*EXERCISE PROMPT:*
Copy each of the records below without any change.

--- BEGIN ---

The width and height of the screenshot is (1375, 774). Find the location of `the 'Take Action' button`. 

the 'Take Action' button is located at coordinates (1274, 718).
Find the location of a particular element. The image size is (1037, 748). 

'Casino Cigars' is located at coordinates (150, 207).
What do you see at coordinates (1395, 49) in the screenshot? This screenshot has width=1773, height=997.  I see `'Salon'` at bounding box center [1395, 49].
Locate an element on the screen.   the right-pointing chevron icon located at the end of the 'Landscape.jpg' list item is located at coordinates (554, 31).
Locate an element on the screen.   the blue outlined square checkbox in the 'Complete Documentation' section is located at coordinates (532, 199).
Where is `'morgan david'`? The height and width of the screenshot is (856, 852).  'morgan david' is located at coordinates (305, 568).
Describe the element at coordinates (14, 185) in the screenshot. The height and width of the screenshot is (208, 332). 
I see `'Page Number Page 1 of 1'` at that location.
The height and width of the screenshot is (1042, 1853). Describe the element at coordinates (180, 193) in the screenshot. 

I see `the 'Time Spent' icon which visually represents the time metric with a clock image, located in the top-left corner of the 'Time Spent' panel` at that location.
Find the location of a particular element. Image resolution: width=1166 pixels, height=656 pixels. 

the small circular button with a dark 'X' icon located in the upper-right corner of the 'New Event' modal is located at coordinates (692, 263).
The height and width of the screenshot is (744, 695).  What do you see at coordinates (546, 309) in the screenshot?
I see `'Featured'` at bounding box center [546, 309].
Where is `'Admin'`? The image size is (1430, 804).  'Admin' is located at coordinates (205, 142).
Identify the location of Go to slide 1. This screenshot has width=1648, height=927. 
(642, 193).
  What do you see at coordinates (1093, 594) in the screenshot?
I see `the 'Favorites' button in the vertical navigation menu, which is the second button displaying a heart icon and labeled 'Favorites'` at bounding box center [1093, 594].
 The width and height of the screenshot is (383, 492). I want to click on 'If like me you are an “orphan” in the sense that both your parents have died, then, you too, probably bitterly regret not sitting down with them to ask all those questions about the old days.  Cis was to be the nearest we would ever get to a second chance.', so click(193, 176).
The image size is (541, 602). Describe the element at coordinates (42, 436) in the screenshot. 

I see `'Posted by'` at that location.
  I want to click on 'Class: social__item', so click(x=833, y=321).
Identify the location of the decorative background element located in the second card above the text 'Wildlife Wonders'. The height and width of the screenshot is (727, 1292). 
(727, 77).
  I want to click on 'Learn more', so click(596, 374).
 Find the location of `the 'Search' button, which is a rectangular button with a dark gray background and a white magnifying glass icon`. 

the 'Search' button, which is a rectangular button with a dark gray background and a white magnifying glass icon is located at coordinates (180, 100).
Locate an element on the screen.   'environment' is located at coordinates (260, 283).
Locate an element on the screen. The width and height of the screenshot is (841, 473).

--- END ---

*CORRECT RESULT:*
The width and height of the screenshot is (1375, 774). Find the location of `the 'Take Action' button`. 

the 'Take Action' button is located at coordinates (1274, 718).
Find the location of a particular element. The image size is (1037, 748). 

'Casino Cigars' is located at coordinates (150, 207).
What do you see at coordinates (1395, 49) in the screenshot? This screenshot has width=1773, height=997.  I see `'Salon'` at bounding box center [1395, 49].
Locate an element on the screen.   the right-pointing chevron icon located at the end of the 'Landscape.jpg' list item is located at coordinates (554, 31).
Locate an element on the screen.   the blue outlined square checkbox in the 'Complete Documentation' section is located at coordinates (532, 199).
Where is `'morgan david'`? The height and width of the screenshot is (856, 852).  'morgan david' is located at coordinates (305, 568).
Describe the element at coordinates (14, 185) in the screenshot. The height and width of the screenshot is (208, 332). 
I see `'Page Number Page 1 of 1'` at that location.
The height and width of the screenshot is (1042, 1853). Describe the element at coordinates (180, 193) in the screenshot. 

I see `the 'Time Spent' icon which visually represents the time metric with a clock image, located in the top-left corner of the 'Time Spent' panel` at that location.
Find the location of a particular element. Image resolution: width=1166 pixels, height=656 pixels. 

the small circular button with a dark 'X' icon located in the upper-right corner of the 'New Event' modal is located at coordinates (692, 263).
The height and width of the screenshot is (744, 695).  What do you see at coordinates (546, 309) in the screenshot?
I see `'Featured'` at bounding box center [546, 309].
Where is `'Admin'`? The image size is (1430, 804).  'Admin' is located at coordinates (205, 142).
Identify the location of Go to slide 1. This screenshot has width=1648, height=927. 
(642, 193).
  What do you see at coordinates (1093, 594) in the screenshot?
I see `the 'Favorites' button in the vertical navigation menu, which is the second button displaying a heart icon and labeled 'Favorites'` at bounding box center [1093, 594].
 The width and height of the screenshot is (383, 492). I want to click on 'If like me you are an “orphan” in the sense that both your parents have died, then, you too, probably bitterly regret not sitting down with them to ask all those questions about the old days.  Cis was to be the nearest we would ever get to a second chance.', so click(193, 176).
The image size is (541, 602). Describe the element at coordinates (42, 436) in the screenshot. 

I see `'Posted by'` at that location.
  I want to click on 'Class: social__item', so click(x=833, y=321).
Identify the location of the decorative background element located in the second card above the text 'Wildlife Wonders'. The height and width of the screenshot is (727, 1292). 
(727, 77).
  I want to click on 'Learn more', so click(596, 374).
 Find the location of `the 'Search' button, which is a rectangular button with a dark gray background and a white magnifying glass icon`. 

the 'Search' button, which is a rectangular button with a dark gray background and a white magnifying glass icon is located at coordinates (180, 100).
Locate an element on the screen.   'environment' is located at coordinates (260, 283).
Locate an element on the screen. The width and height of the screenshot is (841, 473).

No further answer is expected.